Again, returning to Ed Nell:
"Incomes policies may help to prevent wage-inflation, but even with inflation under control and employment high, in the long run things could turn sour if investment is inadequate or wrongly directed. So there will have to be investment policies to encourage the right amount and type of capital expansion, and, as well, to control its volatility. So investment and incomes policies will have to be developed together, to prevent the kind of cumulative interaction we found between the slowdown in demand and the slowdown in productivity growth." (Nell, 1994)
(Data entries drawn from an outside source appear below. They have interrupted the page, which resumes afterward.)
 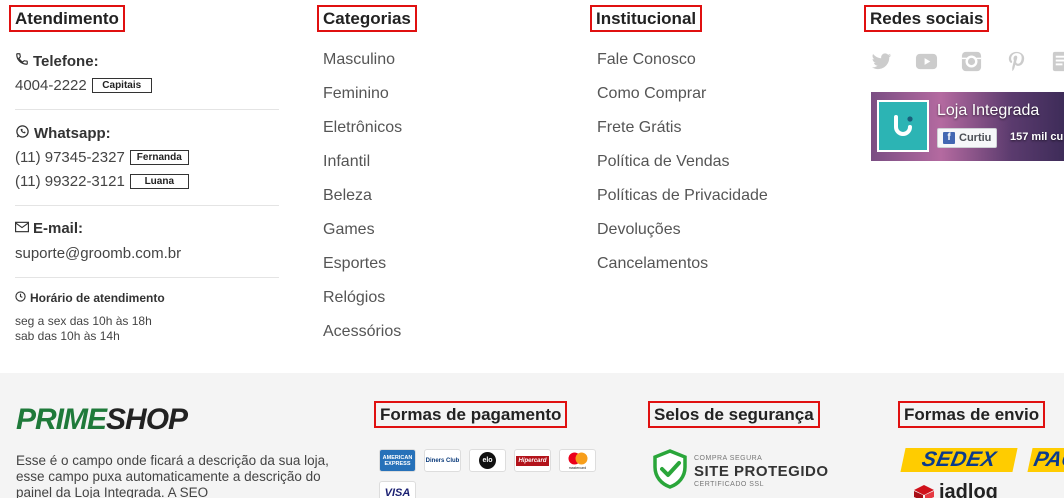 I want to click on shield-check-icon, so click(x=670, y=472).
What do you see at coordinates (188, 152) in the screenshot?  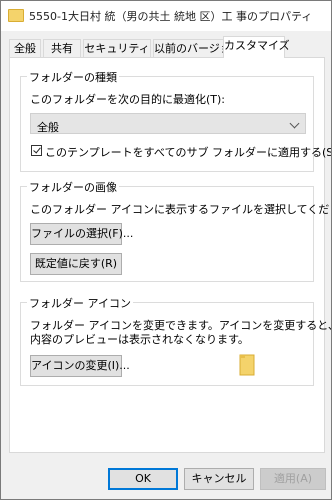 I see `apply-template-label: このテンプレートをすべてのサブ フォルダーに適用する(S)` at bounding box center [188, 152].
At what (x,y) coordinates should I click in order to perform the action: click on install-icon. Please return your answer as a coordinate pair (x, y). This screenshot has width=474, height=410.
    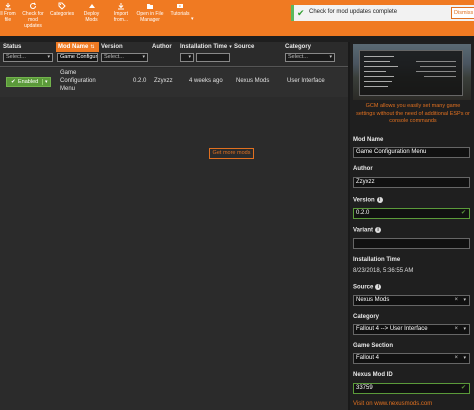
    Looking at the image, I should click on (8, 6).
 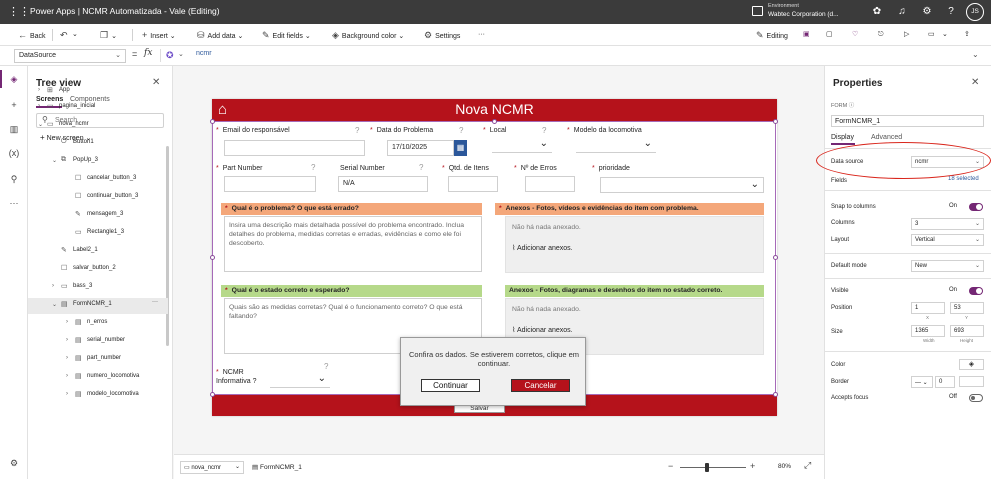 I want to click on zoom-slider-thumb, so click(x=707, y=468).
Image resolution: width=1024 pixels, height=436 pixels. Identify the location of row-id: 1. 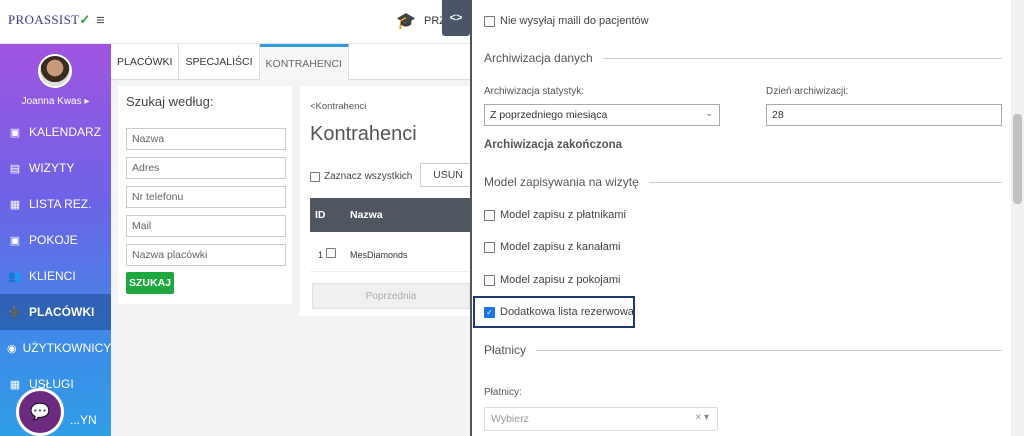
(321, 255).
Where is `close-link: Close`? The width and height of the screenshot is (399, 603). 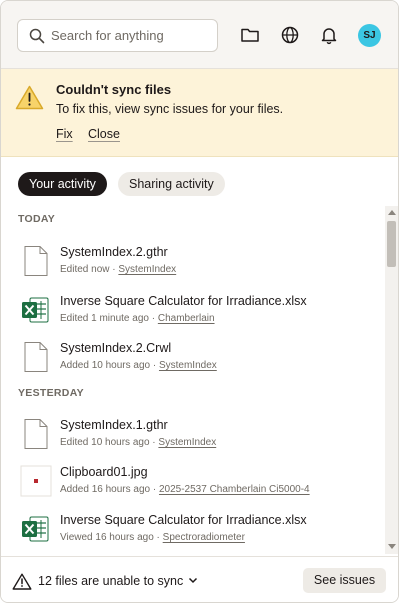
close-link: Close is located at coordinates (104, 134).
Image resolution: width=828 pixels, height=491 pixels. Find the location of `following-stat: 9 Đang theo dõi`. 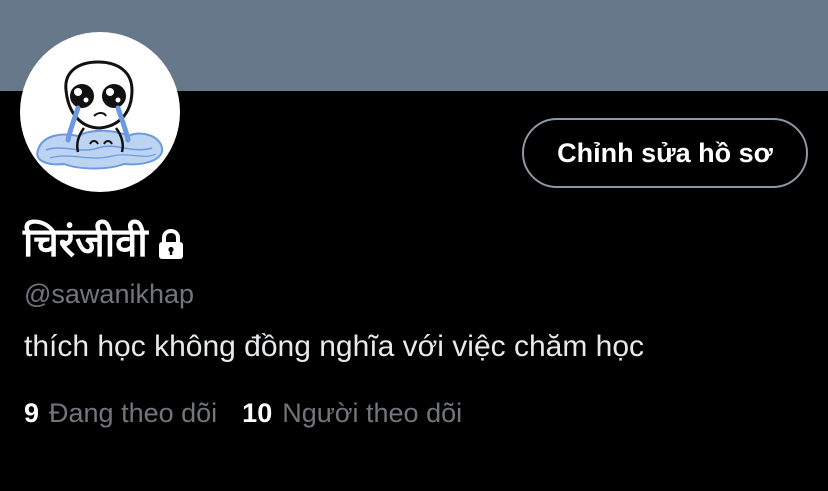

following-stat: 9 Đang theo dõi is located at coordinates (120, 413).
I recognize that the four different features given here are put in very general terms and avoid many of the complicated debates and issues that we must confront surrounding these issues, but in my mind they represent the essence of what Post Keynesian economics is all about. I also believe that these four features can be traced back to Keynes, and if we stray too far away from these features then we end up with the "Babylonian" approach which leads us to a professional position of simply being a "gadfly" without offering any serious alternative explanation of how the economic processes function in the real world through historical time.